What to do ->
Gather every line below that contains the word "width", and copy each one in full.

Material ->
(begin)

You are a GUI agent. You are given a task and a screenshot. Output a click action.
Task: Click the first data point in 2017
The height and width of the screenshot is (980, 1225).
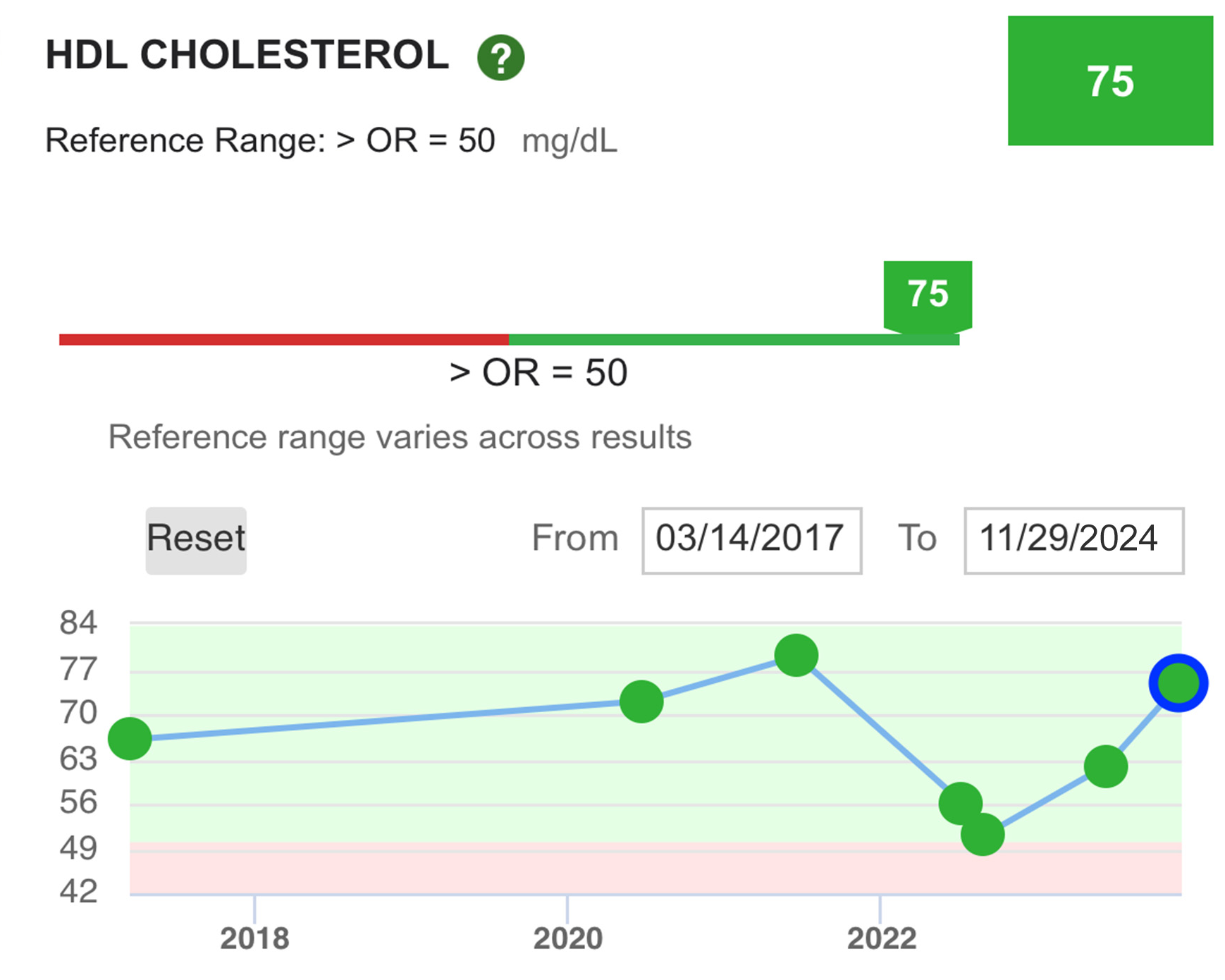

(end)
(begin)

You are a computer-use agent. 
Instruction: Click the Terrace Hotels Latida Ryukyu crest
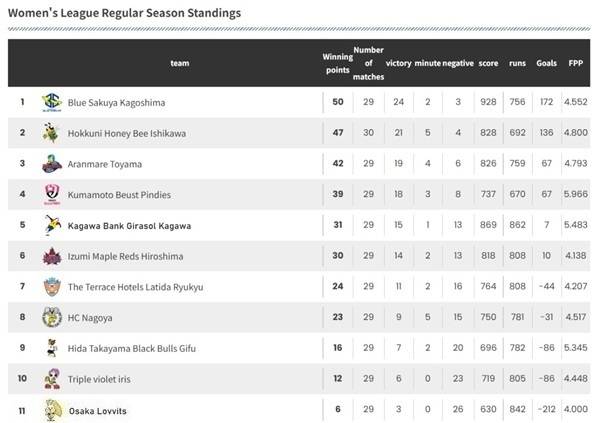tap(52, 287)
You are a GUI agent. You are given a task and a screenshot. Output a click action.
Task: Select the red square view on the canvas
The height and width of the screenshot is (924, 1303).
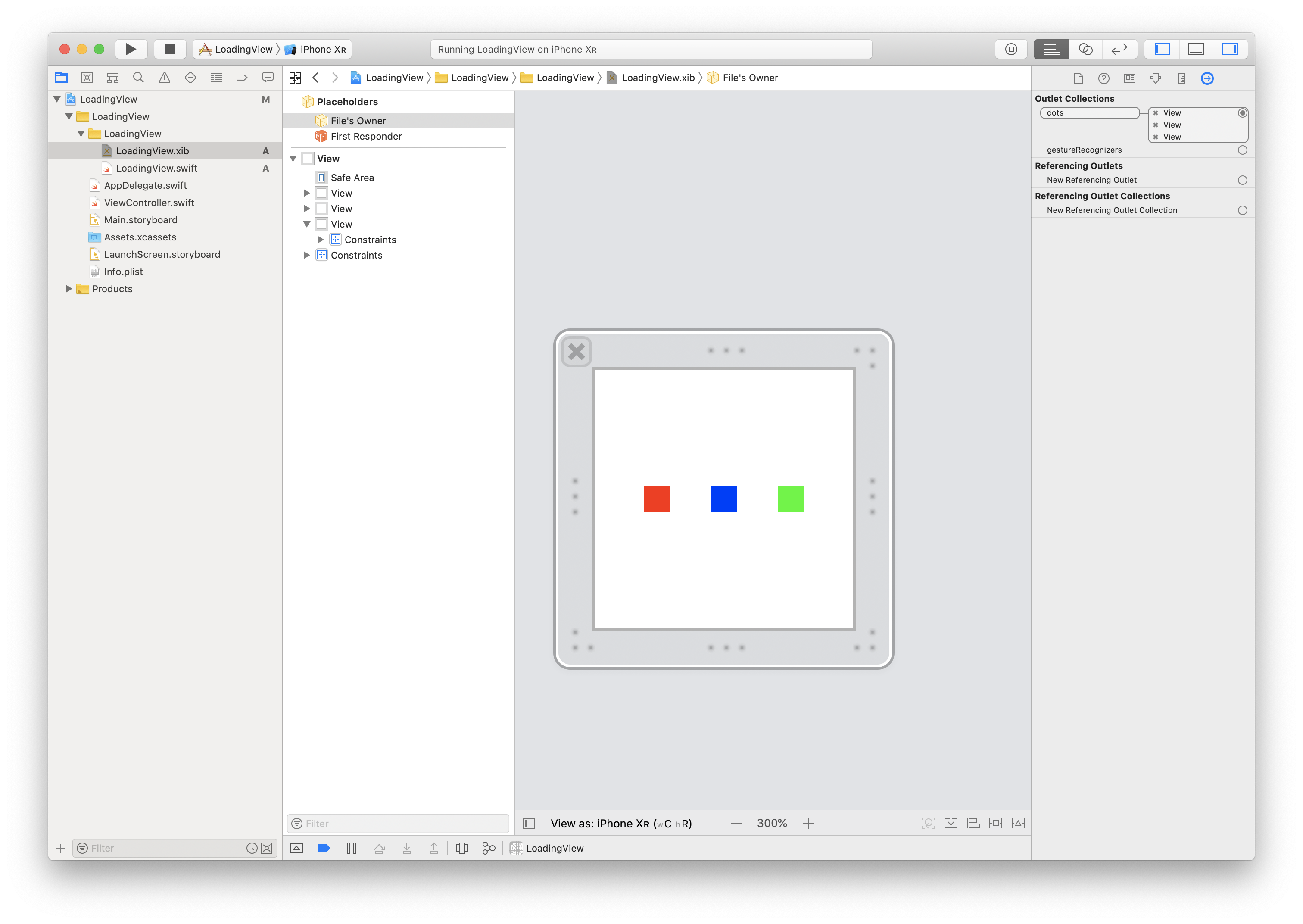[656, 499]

(end)

Result below ->
The height and width of the screenshot is (980, 1225).
The height and width of the screenshot is (924, 1303).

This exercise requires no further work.